---- Source document

Wait until the translation job is done.

A job is considered “done” when it reaches a terminal state like Succeeded, Failed, Cancelled.

Parameters

job_id (str) – The translation job ID.

Returns

A JobStatusResult with information on the status of the translation job.

Return type

JobStatusResult

Raises

HttpResponseError or ResourceNotFoundError – Will raise if validation fails on the input. E.g. insufficient permissions on the blob containers.

Example:

Create a translation job and wait until it is done.
from azure.core.credentials import AzureKeyCredential
from azure.ai.translation.document import (
    DocumentTranslationClient,
    DocumentTranslationInput,
    TranslationTarget
)

endpoint = os.environ["AZURE_DOCUMENT_TRANSLATION_ENDPOINT"]
key = os.environ["AZURE_DOCUMENT_TRANSLATION_KEY"]
source_container_url = os.environ["AZURE_SOURCE_CONTAINER_URL"]
target_container_url = os.environ["AZURE_TARGET_CONTAINER_URL"]

client = DocumentTranslationClient(endpoint, AzureKeyCredential(key))

job = client.create_translation_job(inputs=[
        DocumentTranslationInput(
            source_url=source_container_url,
            targets=[
                TranslationTarget(
                    target_url=target_container_url,
                    language_code="es"
                )
            ]
        )
    ]
)  # type: JobStatusResult

job_result = client.wait_until_done(job.id)  # type: JobStatusResult

print("Job status: {}".format(job_result.status))
print("Job created on: {}".format(job_result.created_on))
print("Job last updated on: {}".format(job_result.last_updated_on))
print("Total number of translations on documents: {}".format(job_result.documents_total_count))

print("\nOf total documents...")
print("{} failed".format(job_result.documents_failed_count))
print("{} succeeded".format(job_result.documents_succeeded_count))
class azure.ai.translation.document.DocumentTranslationApiVersion[source]

Document Translation API versions supported by this package

V1_0_PREVIEW = '1.0-preview.1'

This is the default version

class azure.ai.translation.document.DocumentTranslationInput(source_url: str, targets: List[azure.ai.translation.document._models.TranslationTarget], **kwargs: Any)[source]

Input for translation. This requires that you have your source document or documents in an Azure Blob Storage container. Provide a SAS URL to the source file or source container containing the documents for translation. The source document(s) are translated and written to the location provided by the TranslationTargets.

Parameters
  • source_url (str) – Required. Location of the folder / container or single file with your documents.

  • targets (list[TranslationTarget]) – Required. Location of the destination for the output. This is a list of TranslationTargets. Note that a TranslationTarget is required for each language code specified.

Keyword Arguments
  • source_language_code (str) – Language code for the source documents. If none is specified, the source language will be auto-detected for each document.

  • prefix (str) – A case-sensitive prefix string to filter documents in the source path for translation. For example, when using a Azure storage blob Uri, use the prefix to restrict sub folders for translation.

  • suffix (str) – A case-sensitive suffix string to filter documents in the source path for translation. This is most often use for file extensions.

  • storage_type (str or StorageInputType) – Storage type of the input documents source string. Possible values include: “Folder”, “File”.

  • storage_source (str) – Storage Source. Default value: “AzureBlob”. Currently only “AzureBlob” is supported.

--------

## Parts of the exercise
(a) Output the passage of the Document Translation reference that begins at the words "Input for translation." and stops after "with your documents.".
(b) Name every keyword argument that the Document Translation reference lists for DocumentTranslationInput.

---- Recorded data

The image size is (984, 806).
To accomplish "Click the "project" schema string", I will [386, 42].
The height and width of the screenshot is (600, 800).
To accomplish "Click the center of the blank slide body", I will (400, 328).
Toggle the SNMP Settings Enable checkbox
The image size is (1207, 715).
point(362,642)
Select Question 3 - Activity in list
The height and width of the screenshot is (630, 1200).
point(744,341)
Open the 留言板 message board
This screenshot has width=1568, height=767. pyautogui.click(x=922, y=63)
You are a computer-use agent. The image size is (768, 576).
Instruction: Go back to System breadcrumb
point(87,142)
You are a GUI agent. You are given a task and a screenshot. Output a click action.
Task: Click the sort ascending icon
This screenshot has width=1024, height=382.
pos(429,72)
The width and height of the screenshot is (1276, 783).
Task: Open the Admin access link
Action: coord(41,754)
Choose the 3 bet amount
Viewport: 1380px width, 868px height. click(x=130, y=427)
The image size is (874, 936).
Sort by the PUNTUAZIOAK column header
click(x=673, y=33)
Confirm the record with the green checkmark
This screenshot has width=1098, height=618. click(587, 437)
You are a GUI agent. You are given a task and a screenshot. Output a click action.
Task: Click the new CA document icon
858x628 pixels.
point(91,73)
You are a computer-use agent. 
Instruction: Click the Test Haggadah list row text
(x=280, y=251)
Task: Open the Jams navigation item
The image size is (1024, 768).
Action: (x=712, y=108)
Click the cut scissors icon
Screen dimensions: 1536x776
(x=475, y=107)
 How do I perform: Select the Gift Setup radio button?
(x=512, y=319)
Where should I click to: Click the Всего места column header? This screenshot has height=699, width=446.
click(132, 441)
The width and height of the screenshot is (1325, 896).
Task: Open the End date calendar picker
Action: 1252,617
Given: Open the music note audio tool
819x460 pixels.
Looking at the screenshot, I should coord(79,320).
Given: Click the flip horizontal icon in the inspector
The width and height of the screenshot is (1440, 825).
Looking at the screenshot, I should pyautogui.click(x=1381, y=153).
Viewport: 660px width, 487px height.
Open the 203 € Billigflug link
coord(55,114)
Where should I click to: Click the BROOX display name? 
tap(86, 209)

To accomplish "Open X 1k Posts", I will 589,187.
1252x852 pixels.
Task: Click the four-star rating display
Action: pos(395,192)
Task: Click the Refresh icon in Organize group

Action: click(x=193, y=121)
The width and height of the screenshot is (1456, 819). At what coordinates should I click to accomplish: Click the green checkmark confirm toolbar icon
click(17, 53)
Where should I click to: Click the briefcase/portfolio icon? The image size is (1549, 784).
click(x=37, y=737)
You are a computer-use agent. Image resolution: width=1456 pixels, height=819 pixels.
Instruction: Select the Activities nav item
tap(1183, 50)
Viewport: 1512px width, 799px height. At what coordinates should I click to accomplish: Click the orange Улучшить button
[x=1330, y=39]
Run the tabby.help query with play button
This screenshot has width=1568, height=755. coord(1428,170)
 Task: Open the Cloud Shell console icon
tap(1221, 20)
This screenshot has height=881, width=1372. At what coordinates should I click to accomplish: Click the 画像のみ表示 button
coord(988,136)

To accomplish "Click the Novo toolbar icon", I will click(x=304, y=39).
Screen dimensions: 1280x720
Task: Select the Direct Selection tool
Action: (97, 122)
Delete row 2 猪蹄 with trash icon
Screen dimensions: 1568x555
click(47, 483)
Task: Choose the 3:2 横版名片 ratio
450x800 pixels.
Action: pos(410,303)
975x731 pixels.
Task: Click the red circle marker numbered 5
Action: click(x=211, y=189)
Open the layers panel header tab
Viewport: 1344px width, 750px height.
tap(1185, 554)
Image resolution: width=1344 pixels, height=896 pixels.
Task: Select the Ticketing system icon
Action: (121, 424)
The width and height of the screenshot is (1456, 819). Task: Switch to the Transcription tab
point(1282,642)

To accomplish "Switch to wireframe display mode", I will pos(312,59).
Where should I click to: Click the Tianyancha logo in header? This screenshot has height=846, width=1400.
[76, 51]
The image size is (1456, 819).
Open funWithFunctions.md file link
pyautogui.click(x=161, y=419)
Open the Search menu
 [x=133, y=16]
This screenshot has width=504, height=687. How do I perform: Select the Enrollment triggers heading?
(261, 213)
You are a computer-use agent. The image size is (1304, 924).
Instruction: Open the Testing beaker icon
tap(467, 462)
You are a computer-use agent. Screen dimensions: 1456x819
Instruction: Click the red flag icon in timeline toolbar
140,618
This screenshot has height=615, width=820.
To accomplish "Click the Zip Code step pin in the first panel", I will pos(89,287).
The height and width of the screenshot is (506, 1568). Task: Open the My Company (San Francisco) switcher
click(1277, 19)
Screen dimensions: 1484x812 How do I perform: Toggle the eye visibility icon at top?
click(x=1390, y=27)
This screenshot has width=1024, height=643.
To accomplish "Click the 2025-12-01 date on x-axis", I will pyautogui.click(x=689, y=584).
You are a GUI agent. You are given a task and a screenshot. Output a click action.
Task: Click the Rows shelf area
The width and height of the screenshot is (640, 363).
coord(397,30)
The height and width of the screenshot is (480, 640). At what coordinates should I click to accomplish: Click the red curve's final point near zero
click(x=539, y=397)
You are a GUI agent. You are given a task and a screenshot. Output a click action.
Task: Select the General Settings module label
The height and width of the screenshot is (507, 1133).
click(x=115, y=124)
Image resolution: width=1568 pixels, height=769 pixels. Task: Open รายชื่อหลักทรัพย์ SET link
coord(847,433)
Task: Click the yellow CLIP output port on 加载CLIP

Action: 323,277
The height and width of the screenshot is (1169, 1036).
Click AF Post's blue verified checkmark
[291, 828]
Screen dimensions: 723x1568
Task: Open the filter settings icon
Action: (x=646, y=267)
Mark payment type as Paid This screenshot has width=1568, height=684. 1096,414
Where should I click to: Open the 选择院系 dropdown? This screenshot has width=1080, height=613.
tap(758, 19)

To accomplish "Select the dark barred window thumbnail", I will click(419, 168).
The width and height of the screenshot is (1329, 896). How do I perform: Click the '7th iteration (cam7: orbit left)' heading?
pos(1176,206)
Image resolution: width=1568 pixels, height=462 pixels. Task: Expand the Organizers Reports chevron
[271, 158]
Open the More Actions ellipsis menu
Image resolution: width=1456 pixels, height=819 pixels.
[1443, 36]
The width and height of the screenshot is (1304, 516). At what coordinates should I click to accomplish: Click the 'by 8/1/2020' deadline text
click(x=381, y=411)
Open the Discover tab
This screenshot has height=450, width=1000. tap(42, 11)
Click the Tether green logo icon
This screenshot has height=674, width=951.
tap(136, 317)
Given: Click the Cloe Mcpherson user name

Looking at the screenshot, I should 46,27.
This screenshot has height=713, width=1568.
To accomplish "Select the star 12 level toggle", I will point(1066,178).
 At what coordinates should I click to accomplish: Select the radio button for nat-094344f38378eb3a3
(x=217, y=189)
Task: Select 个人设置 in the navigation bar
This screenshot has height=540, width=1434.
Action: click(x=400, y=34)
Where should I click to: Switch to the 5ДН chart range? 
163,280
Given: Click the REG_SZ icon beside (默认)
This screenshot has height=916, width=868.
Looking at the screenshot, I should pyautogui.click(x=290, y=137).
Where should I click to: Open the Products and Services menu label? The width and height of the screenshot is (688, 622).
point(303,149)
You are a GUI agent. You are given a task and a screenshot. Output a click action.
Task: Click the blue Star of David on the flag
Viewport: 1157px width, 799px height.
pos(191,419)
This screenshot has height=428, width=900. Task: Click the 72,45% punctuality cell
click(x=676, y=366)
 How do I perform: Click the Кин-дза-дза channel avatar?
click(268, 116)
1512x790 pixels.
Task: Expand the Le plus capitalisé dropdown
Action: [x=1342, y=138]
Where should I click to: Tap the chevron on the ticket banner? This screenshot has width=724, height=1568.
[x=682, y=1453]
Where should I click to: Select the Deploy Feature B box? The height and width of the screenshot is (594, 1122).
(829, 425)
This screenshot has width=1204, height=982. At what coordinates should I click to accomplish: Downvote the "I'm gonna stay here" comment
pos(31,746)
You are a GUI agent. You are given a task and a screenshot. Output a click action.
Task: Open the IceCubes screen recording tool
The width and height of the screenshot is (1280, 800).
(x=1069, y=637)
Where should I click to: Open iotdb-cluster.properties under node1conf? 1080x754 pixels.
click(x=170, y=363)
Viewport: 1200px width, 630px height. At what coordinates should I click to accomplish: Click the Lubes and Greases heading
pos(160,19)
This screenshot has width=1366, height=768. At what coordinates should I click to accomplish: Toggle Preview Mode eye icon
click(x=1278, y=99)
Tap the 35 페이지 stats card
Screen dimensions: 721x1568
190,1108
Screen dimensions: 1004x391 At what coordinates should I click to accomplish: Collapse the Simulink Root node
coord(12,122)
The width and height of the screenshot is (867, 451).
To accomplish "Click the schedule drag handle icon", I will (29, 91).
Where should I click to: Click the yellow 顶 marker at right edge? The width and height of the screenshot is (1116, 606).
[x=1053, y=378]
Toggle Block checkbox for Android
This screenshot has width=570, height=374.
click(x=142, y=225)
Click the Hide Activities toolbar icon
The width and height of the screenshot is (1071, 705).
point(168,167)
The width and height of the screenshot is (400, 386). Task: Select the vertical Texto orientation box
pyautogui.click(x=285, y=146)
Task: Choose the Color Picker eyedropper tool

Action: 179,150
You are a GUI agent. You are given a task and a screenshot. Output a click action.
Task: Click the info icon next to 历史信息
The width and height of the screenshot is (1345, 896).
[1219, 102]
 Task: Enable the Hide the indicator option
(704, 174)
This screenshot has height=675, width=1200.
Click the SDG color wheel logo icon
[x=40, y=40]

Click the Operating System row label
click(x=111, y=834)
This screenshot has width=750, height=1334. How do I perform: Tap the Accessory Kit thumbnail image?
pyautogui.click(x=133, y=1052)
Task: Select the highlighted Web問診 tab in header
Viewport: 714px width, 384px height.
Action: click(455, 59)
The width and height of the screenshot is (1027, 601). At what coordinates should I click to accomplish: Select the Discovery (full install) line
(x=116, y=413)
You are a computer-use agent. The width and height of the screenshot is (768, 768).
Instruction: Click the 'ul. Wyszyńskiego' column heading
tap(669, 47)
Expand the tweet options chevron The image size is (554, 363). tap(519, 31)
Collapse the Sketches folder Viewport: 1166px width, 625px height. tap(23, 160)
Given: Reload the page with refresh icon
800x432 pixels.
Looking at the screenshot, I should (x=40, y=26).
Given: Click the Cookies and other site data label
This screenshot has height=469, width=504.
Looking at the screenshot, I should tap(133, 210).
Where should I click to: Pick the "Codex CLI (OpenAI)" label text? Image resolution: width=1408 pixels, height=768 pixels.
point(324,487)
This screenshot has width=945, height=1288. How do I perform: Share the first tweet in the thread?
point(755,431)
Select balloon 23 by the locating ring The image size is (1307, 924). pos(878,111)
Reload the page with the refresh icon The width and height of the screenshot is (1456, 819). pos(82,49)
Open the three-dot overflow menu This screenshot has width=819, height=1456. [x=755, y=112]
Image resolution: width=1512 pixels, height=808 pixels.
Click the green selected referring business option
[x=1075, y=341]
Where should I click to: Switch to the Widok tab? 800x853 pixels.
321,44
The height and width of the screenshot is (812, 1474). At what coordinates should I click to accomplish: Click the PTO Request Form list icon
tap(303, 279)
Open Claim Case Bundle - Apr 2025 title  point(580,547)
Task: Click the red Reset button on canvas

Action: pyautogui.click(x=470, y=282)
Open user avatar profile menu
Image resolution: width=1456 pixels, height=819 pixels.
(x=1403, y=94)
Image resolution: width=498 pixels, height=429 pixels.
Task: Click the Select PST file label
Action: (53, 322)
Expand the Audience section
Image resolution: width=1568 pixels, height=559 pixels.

--------

## Worked answers
(a)
Input for translation. This requires that you have your source document or documents in an Azure Blob Storage container. Provide a SAS URL to the source file or source container containing the documents for translation. The source document(s) are translated and written to the location provided by the TranslationTargets.

Parameters
  • source_url (str) – Required. Location of the folder / container or single file with your documents.

(b) source_language_code, prefix, suffix, storage_type, storage_source